D’autres encore affirment publiquement qu’ils ne céderont pas, mais versent quand même la rançon par l’intermédiaire d’ONG.
Dans le monde des cyberattaques, là encore les recherches montrent des avis divergents sur la question.
Quelles solutions ?
De nombreuses entreprises victimes tentent d’éviter d’évoquer publiquement les affaires de cyberattaque, pour ne pas détériorer leur image et la confiance de leurs clients, fournisseurs et partenaires. Mais depuis quelque temps on observe une évolution.

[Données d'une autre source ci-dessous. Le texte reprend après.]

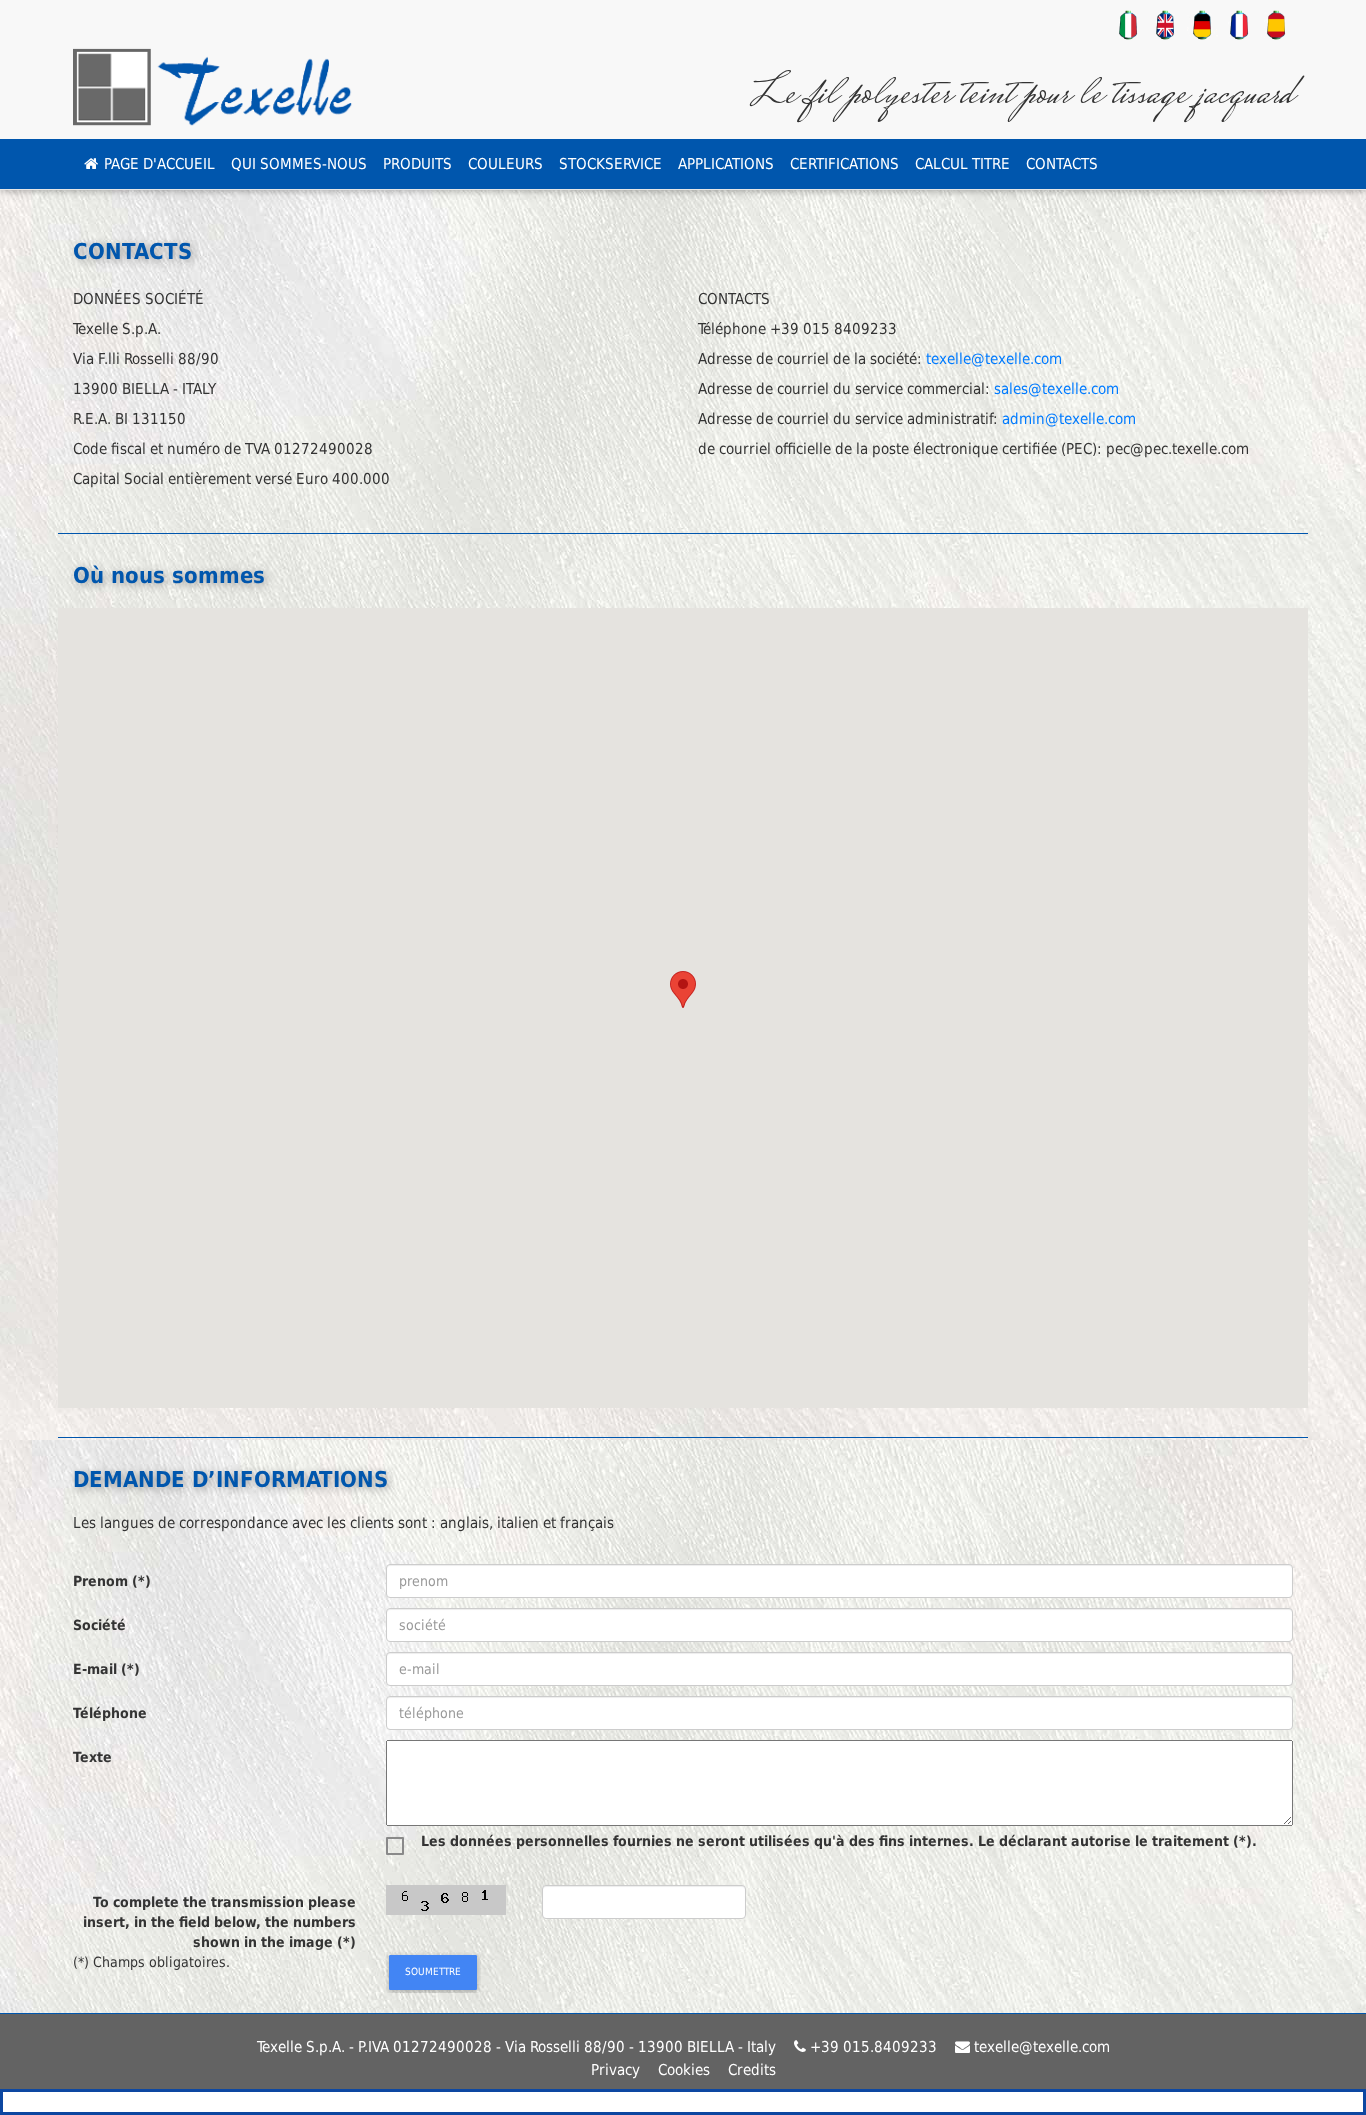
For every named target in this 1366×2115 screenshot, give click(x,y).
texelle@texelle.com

Les entreprises privilégient davantage la communication et la transparence auprès de leurs clients et partenaires afin justement de ne pas perdre leur confiance tout en tentant d’expliquer comment l’organisation a fait face et a réussi à gérer la situation.
Reste que les principales techniques utilisées par les hackers reposent sur les failles de l’usager et sa méconnaissance des courriers électroniques et des liens malveillants. Il est ainsi préconisé de faire des sauvegardes régulières des données en les conservant dans un espace non connecté à l’infrastructure de l’entreprise afin d’éviter tout chiffrage en cas d’attaques.
Comme le montrent les recherches scientifiques, les meilleures solutions pour lutter contre le kidnapping par ransomware peuvent se résumer en trois points : l’éducation des utilisateurs, une politique de sécurité stricte, et des procédures et stratégies de sauvegarde.
Enfin, il est essentiel de déposer plainte auprès des services de police nationale ou gendarmerie et de s’adresser aux services spécialisés notamment le service cybermalveillance, le portail NoMoreRansom et les recommandations de l’Agence Nationale de la Sécurité des Systèmes d’Information.